BLOG TAKE OVER
I am so glad that I have opened up my blog for you to contribute. Writing has helped me massively with my mental health and this gives others the opportunity to write and share their journey from a different perspective. I am truly inspired and encouraged by what I have read. I have no doubt you will too.
**Please remember local and national support services are available if help is required**
Thank you Claire for your openness in ‘take over 2’
Two weeks ago two significant things happened which had a huge effect on my state of mind. The first was my GP decided I had reached the point where she couldn’t manage my Bipolar relapse by herself anymore and she referred me back to mental health services. The other was that I lost a good friend to suicide. Neither were directly connected yet they were both so intricately woven together as I tried to grieve my friend I was also battling my own suicidal thoughts.
I am no stranger to mental health services. I was first referred to them when I was nine. I had witnessed things most adults would shy away from, it wasn’t any surprise that my traumatised mind needed support. I started to show the signs of Bipolar at about fourteen, although everybody was convinced I was still emotionally traumatised so missed the warning signs, I wasn’t formally diagnosed until I was 25. Thirteen years later and I’m in the best place I’ve ever been, well except for this pesky relapse I’m having.
Losing a friend to suicide is one of the worst things you will ever experience. The feeling of helplessness, guilt, and devastation and beautiful life lost are consuming. But then there is the realisation of how many times it could have been you, and your friends and family feeling those things. I have tried to take my life over a dozen times. The last time I almost succeeded, my heart was struggling to cope with the pressure being put on it, my liver and kidneys were both toxic. My Husband had to sit by my bedside while A&E staff fought to keep me alive. There’s a guilt that will never go away.
And here I am back in an episode where I am experiencing psychosis in full technicolour, I currently have four voices, each one telling me different things, each of those things is gruesome and violent.
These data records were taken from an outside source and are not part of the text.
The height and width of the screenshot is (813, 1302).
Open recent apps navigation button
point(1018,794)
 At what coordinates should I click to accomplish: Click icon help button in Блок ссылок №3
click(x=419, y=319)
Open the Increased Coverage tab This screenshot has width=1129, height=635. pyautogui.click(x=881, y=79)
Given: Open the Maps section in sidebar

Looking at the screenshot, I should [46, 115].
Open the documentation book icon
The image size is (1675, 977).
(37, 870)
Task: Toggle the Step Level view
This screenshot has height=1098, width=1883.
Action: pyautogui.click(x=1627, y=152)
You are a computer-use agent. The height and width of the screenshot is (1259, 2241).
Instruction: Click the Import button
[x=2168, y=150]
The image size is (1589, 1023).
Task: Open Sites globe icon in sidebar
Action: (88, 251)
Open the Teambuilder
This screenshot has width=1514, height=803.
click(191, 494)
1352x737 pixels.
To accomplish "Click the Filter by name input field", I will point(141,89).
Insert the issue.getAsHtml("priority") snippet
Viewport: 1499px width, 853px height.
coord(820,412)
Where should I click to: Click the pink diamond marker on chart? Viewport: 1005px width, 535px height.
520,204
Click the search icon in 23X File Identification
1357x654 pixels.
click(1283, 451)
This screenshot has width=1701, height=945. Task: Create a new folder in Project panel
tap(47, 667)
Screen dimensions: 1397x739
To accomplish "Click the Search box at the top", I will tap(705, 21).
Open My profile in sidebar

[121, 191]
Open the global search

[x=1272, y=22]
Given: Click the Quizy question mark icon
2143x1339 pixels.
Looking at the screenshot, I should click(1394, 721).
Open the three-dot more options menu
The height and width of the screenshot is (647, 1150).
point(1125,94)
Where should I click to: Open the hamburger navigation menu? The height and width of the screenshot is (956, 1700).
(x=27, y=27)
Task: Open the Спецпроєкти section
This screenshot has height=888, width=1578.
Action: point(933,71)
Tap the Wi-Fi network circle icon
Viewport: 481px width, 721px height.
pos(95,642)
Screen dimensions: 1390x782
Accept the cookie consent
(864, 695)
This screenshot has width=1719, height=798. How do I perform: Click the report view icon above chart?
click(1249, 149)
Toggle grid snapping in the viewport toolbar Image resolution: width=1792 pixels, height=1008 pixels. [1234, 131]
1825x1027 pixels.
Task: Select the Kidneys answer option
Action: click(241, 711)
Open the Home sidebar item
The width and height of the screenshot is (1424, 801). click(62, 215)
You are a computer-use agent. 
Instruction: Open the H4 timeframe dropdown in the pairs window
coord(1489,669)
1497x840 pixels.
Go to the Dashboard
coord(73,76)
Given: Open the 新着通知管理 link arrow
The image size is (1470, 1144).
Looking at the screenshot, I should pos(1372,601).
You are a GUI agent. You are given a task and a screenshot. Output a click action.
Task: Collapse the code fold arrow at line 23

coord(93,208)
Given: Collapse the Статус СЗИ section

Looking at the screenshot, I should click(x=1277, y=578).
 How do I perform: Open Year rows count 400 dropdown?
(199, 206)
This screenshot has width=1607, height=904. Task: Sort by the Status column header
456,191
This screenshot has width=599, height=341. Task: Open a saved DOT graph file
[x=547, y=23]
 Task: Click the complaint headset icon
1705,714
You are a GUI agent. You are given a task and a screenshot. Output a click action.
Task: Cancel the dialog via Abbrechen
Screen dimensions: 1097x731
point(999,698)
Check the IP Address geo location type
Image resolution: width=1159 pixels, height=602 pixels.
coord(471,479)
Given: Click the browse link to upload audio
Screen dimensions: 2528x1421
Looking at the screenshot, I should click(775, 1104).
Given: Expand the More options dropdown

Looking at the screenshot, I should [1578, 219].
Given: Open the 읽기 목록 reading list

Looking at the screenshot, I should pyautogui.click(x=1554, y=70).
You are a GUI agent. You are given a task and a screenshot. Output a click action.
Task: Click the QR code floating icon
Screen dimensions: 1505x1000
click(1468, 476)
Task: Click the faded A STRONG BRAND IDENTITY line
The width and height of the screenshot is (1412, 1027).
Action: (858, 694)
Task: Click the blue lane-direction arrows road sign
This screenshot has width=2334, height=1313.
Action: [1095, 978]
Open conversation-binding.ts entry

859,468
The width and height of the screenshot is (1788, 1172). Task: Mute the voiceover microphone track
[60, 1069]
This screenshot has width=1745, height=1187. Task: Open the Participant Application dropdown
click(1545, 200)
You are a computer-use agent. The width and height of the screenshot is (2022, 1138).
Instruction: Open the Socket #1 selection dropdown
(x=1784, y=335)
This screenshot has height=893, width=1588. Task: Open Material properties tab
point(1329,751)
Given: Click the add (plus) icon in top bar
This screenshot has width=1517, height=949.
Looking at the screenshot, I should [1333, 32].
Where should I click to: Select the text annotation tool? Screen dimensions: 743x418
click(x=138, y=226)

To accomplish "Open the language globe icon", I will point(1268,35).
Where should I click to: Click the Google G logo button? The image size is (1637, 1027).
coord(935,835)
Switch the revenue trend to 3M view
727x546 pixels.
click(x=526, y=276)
It’s like being in a torture chamber where you are being conditioned by being shouted at continuously, and there is a part of you that thinks “if I just do that maybe it will stop” it doesn’t, I know that, so I have to keep my wits about me and ignore them.
I’m struggling to stay motivated, my daily gym visits are turning into every other day or every three days. I have to really kick myself up the backside to get out the front door. Physical activity really does me a lot of good. I swear by it and I don’t want to slip from the routine because the only person that suffers is me. I work out hard, I push my body physically to its limit every time I go to the gym, but it helps in ways I can’t even begin to understand.
My diet suffers, Like with the physical activity, I always eat a really healthy diet, but a big sign things are not good with me is my diet slips and I start eating things which are unhealthy and full of fats and sugars. Two things I normally avoid as much as possible. I am prone to putting weight on fast and it’s incredibly unhealthy for the mind and body to eat junk food.
I meditate every day, it started with me learning mindfulness, and then I switched to learning about different types of meditation and I got into the habit of meditating each day. When I am where I am mentally at the moment it’s a wonderful thing to do if things start getting too much so that I can start pulling my thoughts back to a centre and remembering that things aren’t as bad as I imagined.
It’s easy when you have a relapse to feel like it’s the end of the world, I certainly had a few days of feeling that way. But for many of us, we live with a lifelong mental illness. It is inevitable that we will have relapses from time to time, but that isn’t what our life is about, and it certainly doesn’t have to dictate our lives. My life is about so much more than my bipolar and while I have to take a short break to get well again, my entire life is still there for me. My job at a mental health charity is still there, my writing and blog are still there, as are my friends, my family, my circuits crew, the gym, travelling and everything else in my life that I want to embrace. Always hold onto hope even when things feel hopeless.